During the 1980s the Bulgarian Communist government started a process of forceful assimilation of the Turkish minority, known as the "Revival Process", which triggered a series of terror acts in the whole country. The SOMP was directly involved in countering them and apprehending the perpetrators. In May 1986 the unit was reorganized. The name was changed from Specialized Operational Militia Unit to Specialized Unit for Combating Terrorism (Bulgarian: Специално поделение за борба с тероризма (SPBT)).

It was also taken out of the regional militia department of Sofia and subordinated to the Department "Terror", 6th Directorate of the Committee for State Security. The internal structure was also overhauled. The previous 3 assault companies, 1 signals platoon, and 1 support group were reshuffled into 4 identical operational combat detachments. Each detachment was made up of 3 sections and each section was made up of 12 operatives. This new internal organization enabled the continuous readiness of the unit. Under the new operational regimen, the detachments rotated in 24-hour shifts. A stand-by shift was followed by 48 hours of rest and recuperation and a training shift of 24 hours after which the detachment went into a 24-hour stand-by shift a so on.

After the Communist regime came down the Committee for State Security was disbanded and its directorates became separate services for intelligence, counterintelligence, combating organized crime, and close protection service for the state officials, etc. The unit was placed directly under the subordination of the Minister of the Interior.

### Stated problem
In the passage about the Bulgarian counterterrorism unit, what replaced the three assault companies, the signals platoon, and the support group?

### Supplied material
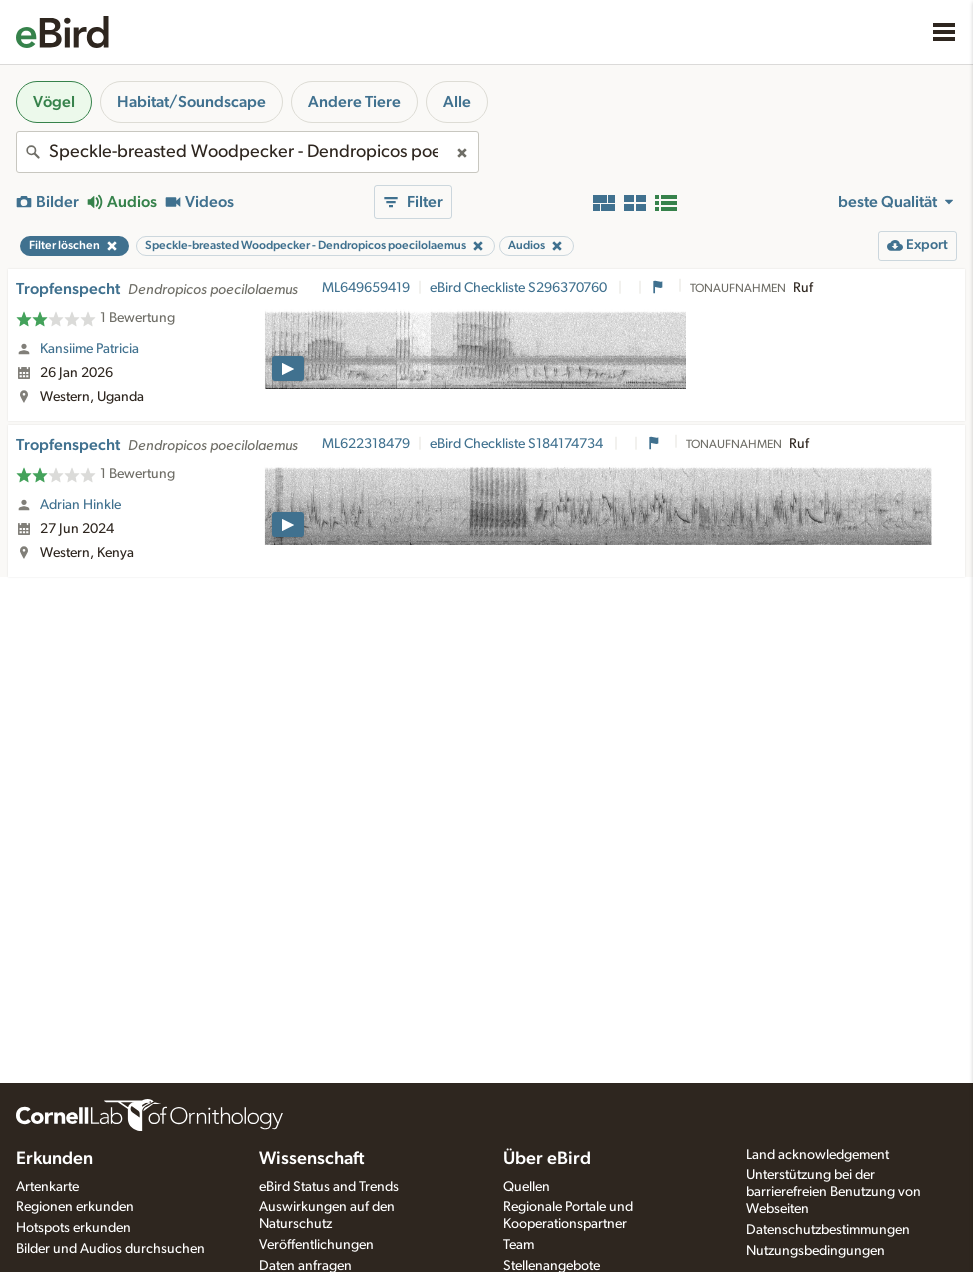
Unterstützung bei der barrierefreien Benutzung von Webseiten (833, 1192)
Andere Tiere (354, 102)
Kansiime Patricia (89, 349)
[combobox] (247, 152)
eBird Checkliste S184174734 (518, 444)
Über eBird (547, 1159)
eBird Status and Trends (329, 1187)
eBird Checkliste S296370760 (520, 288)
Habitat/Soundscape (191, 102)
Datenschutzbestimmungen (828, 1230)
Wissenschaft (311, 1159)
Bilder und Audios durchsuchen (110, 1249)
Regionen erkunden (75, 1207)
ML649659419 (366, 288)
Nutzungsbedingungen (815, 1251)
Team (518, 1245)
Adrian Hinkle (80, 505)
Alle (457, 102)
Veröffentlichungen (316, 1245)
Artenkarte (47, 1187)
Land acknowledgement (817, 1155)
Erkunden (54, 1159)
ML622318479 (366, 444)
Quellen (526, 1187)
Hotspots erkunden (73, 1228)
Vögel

### Written answer
Four identical operational combat detachments.